● Activity
Copy out all lines in the material below that contain the string "computer".

● Task data
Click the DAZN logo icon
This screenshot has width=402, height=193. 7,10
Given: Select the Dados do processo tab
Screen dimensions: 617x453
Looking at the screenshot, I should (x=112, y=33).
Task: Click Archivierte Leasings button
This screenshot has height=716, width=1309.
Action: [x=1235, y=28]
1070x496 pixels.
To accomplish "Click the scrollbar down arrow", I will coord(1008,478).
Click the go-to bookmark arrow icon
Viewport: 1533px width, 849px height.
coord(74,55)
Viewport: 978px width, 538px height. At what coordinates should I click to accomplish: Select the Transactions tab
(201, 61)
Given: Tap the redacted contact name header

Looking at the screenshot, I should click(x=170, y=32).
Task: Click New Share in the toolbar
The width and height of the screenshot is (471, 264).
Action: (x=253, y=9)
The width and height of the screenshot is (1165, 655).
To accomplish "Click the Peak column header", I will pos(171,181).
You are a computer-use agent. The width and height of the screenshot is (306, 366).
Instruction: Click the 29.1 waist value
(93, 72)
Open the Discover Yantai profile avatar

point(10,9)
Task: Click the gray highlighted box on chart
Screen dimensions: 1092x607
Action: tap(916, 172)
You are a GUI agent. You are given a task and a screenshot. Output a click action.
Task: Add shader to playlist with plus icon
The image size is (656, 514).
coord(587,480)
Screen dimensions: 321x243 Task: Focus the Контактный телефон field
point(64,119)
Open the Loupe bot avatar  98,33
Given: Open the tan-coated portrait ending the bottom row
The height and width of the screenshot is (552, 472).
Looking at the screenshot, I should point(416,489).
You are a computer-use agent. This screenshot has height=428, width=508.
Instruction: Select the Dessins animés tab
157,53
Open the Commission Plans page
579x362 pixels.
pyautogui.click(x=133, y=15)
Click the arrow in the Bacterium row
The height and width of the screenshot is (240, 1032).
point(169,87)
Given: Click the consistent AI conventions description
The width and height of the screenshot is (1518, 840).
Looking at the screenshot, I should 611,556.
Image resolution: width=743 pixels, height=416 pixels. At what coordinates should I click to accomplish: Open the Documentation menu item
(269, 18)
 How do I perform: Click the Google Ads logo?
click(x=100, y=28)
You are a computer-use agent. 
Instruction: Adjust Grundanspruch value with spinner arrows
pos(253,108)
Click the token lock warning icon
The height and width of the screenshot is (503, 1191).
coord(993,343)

● Result of the exercise
You are a computer-use agent. The width and height of the screenshot is (306, 366).
You are a computer-use agent. This screenshot has height=428, width=508.
You are a computer-use agent. 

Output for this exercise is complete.